> Available records
Content starts
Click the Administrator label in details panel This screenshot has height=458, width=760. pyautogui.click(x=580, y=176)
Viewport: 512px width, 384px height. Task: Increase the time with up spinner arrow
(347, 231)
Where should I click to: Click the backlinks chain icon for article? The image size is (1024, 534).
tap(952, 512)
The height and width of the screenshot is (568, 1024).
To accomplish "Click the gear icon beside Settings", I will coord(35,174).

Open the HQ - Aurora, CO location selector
Content ends
Content starts
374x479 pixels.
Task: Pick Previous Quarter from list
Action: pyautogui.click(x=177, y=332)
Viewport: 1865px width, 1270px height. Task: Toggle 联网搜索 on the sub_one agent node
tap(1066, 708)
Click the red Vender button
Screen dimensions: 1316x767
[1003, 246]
Content ends
Content starts
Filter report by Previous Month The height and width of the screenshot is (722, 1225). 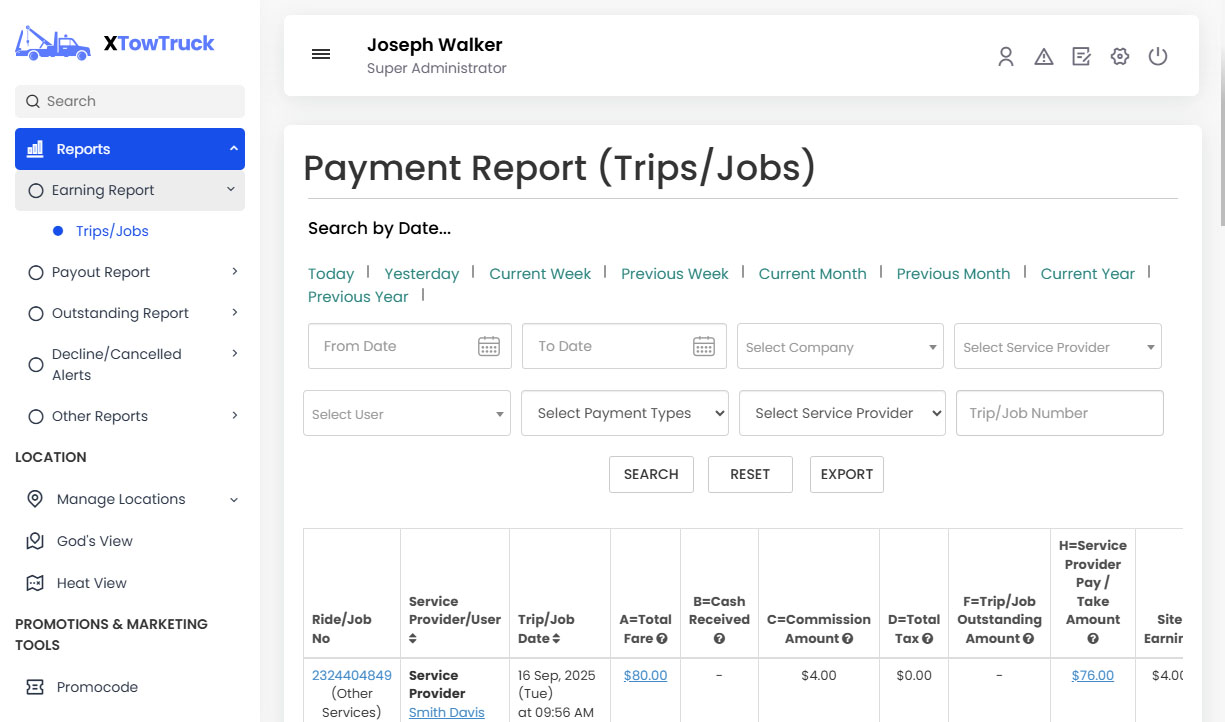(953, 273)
Content ends
> What you need to do
A verbatim transcription is needed of the lines above, starting at the line with "Viewport: 512px width, 384px" and ending at the line with "Open the HQ - Aurora, CO location selector", both included, and of nothing else.

> Exercise solution
Viewport: 512px width, 384px height. Task: Increase the time with up spinner arrow
(347, 231)
Where should I click to: Click the backlinks chain icon for article? The image size is (1024, 534).
tap(952, 512)
The height and width of the screenshot is (568, 1024).
To accomplish "Click the gear icon beside Settings", I will coord(35,174).

Open the HQ - Aurora, CO location selector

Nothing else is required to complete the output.